ベトナム:小売、実質的な伸びは低水準
統計総局によると、年初4カ月の小売・サービスの売上高は295兆ドン(約184億3,750万ドル)に上り、一人あたりの月額平均で85万8,000ドン(約54ドル)、前年同期と比べ29.5%伸びた。
経済セクター別に見ると、国営セクターの占める割合は11.5%で上昇率は最も小さく、個人経済セクターが最も高い割合を占め55.8%、市場や小規模商店が依然として大きな役割を占めていることがわかる。
その他民間経済は29.3%を占め伸びる傾向にあり、外資経済は2.4%と小さいものの、国際経済との統合が進むにつれ、大きく伸びると見られる。
分野別では、商業の占める割合が82.6%と最も高く、ホテル・レストラン・観光・その他サービスの占める割合は17.4%と低いものの、伸びる傾向にある。

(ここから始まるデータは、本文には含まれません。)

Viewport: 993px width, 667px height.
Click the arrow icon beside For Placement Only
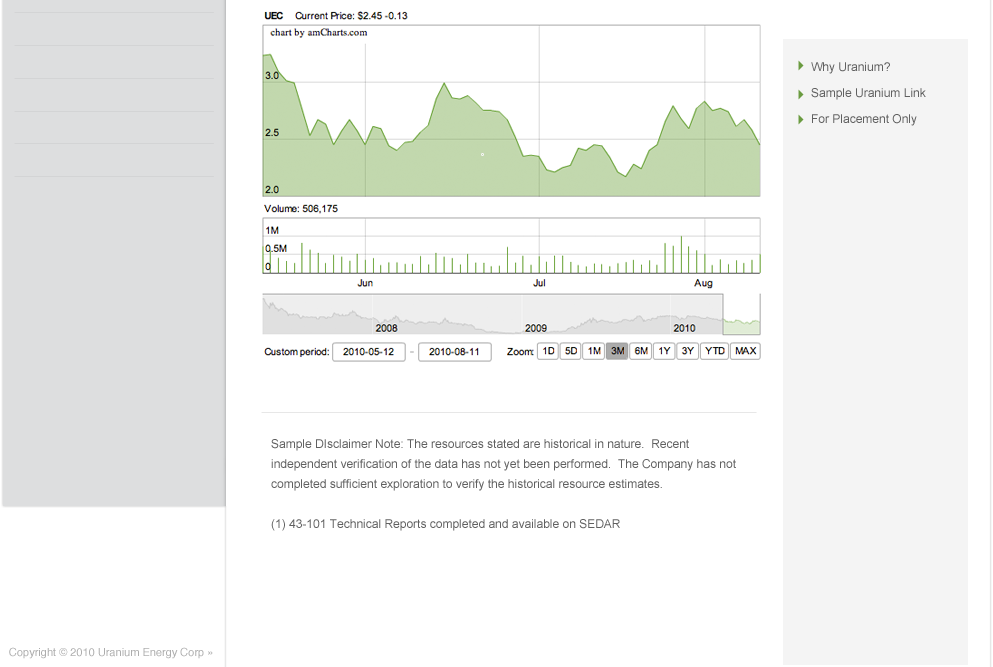800,119
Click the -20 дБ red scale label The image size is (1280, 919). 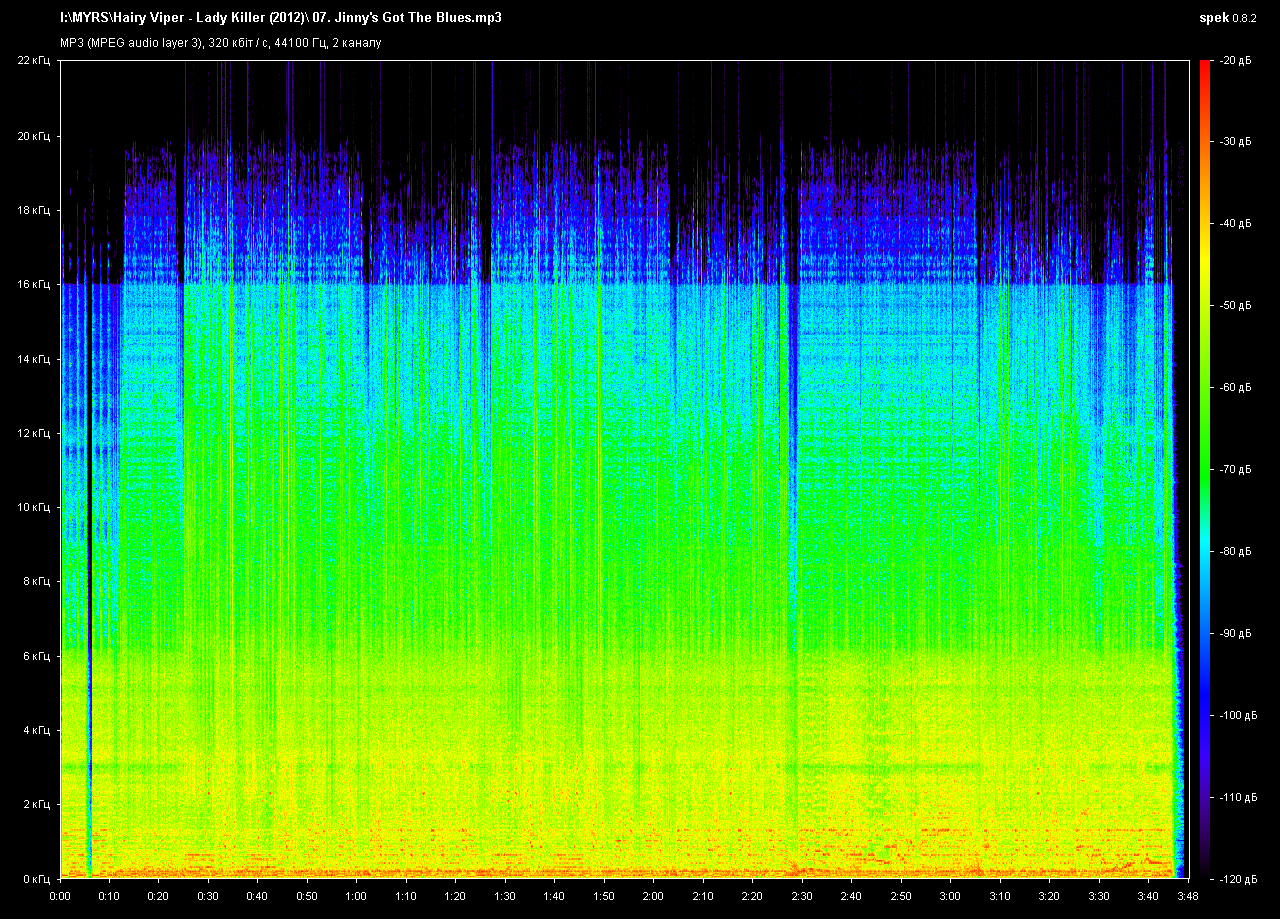(x=1229, y=61)
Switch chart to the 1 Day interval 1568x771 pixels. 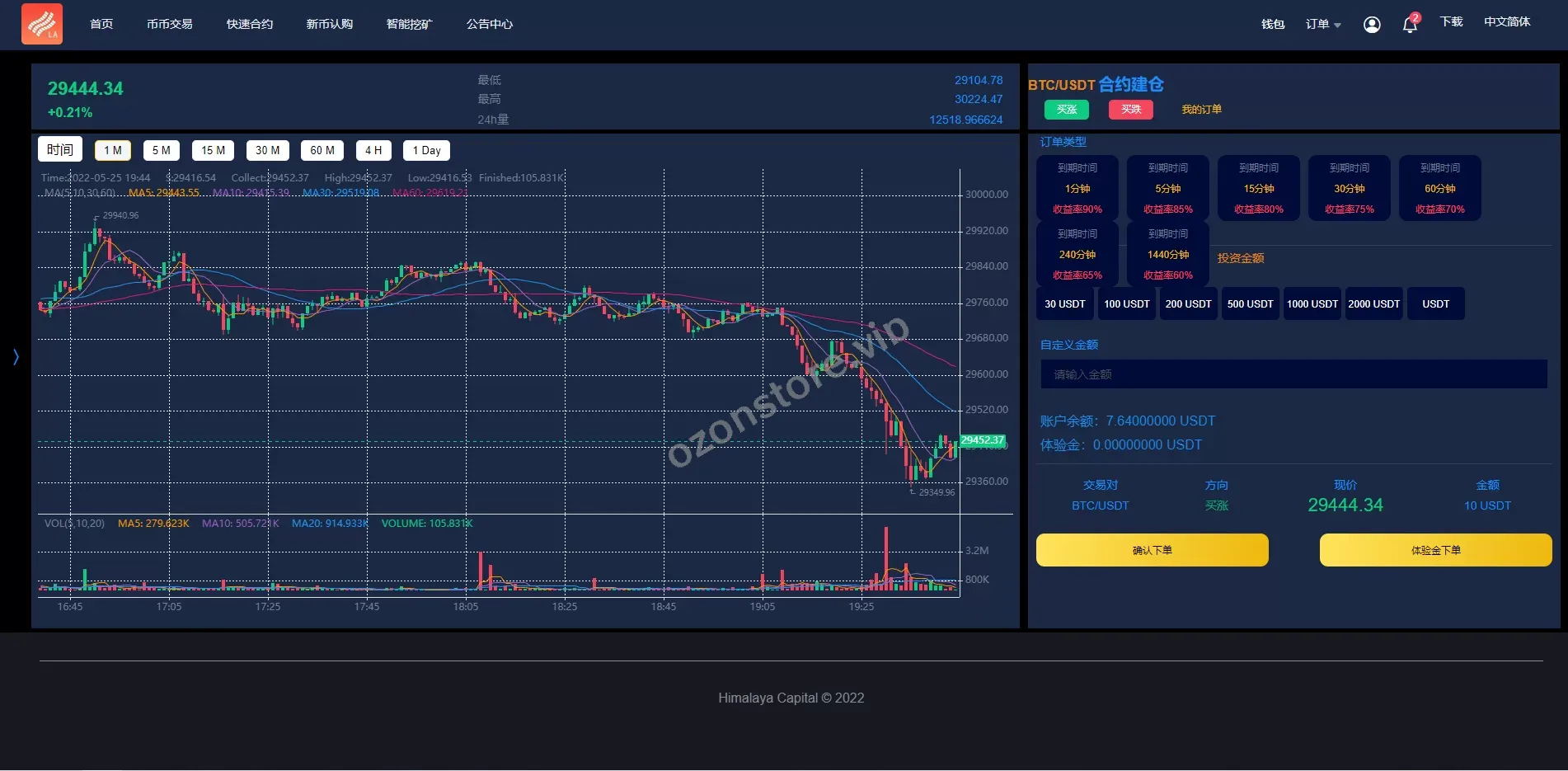point(426,150)
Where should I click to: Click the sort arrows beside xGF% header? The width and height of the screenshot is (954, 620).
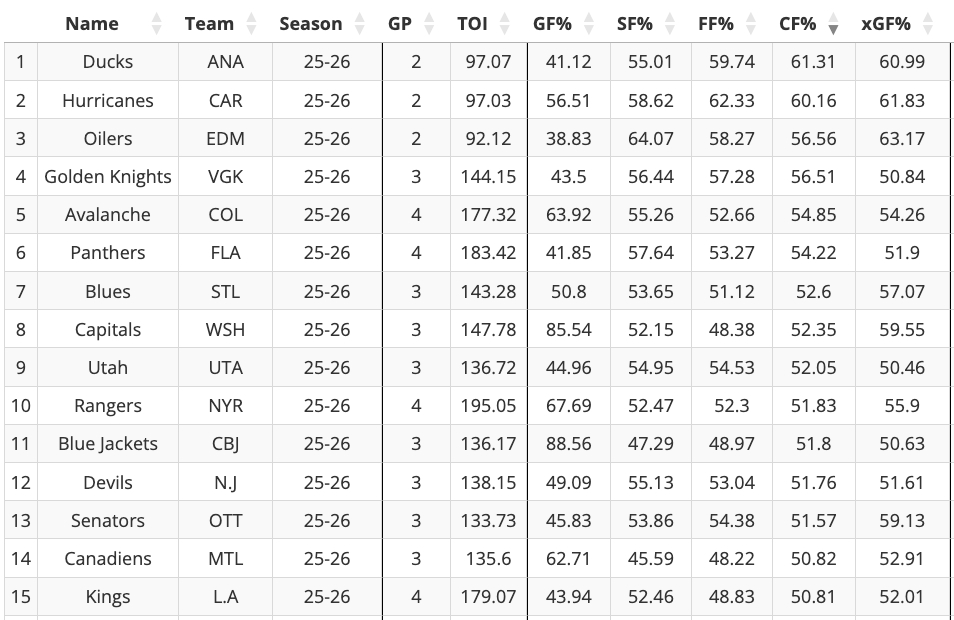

都市別ではホーチミン市の消費規模が最大で、これにハノイ市、Ha Tay省、Dong Nai省、An Giang省、カントー市、Binh Duong省、ハイフォン市、Quang Ninh省、Ba Ria-Vung Tau省、Tay Ninh省、Kien Giang省、Dong Thap省、Nghe An省、Tien Giang省、ダナン市、Khanh Hoa省、Ca Mau省と続く。
地域別の消費格差は非常に大きく、西北地方の消費水準を100とすれば、東南部(ホーチミン市など)が630、メコンデルタが286、南中部沿岸が280、紅河デルタ(ハノイ市など)が279、Tay Nguyenが188、東北部が164となる。
実勢価格での計算ではこのように高く成長しているが、国内消費の伸びの大きな要素は価格であり、量的要素は小さい。
今年1月の消費者物価指数(CPI)上昇率は2.38%で2月は3.56%、3月は2.99%、4月が2.20%だった。2007年12月と比較した年初4カ月間の上昇率は11.6%で、すでに二ケタとなっている。前年同期比の年間上昇率では2008年1月が14.11%、2月が15.67%、3月が19.39%、4月が21.42%となる。
物価上昇の要素を排除した小売・サービスの売上高の伸びは10.1%にとどまる。これは経済成長率を上回るものの、過去の同じ数字と比較すれば、2004年・10.8%、2005年・11.3%、2006年・14%、2007年・13.9%で低水準であることがわかり、高いインフレが小売・サービスの量的な伸びに影響を与えていることが見てとれる。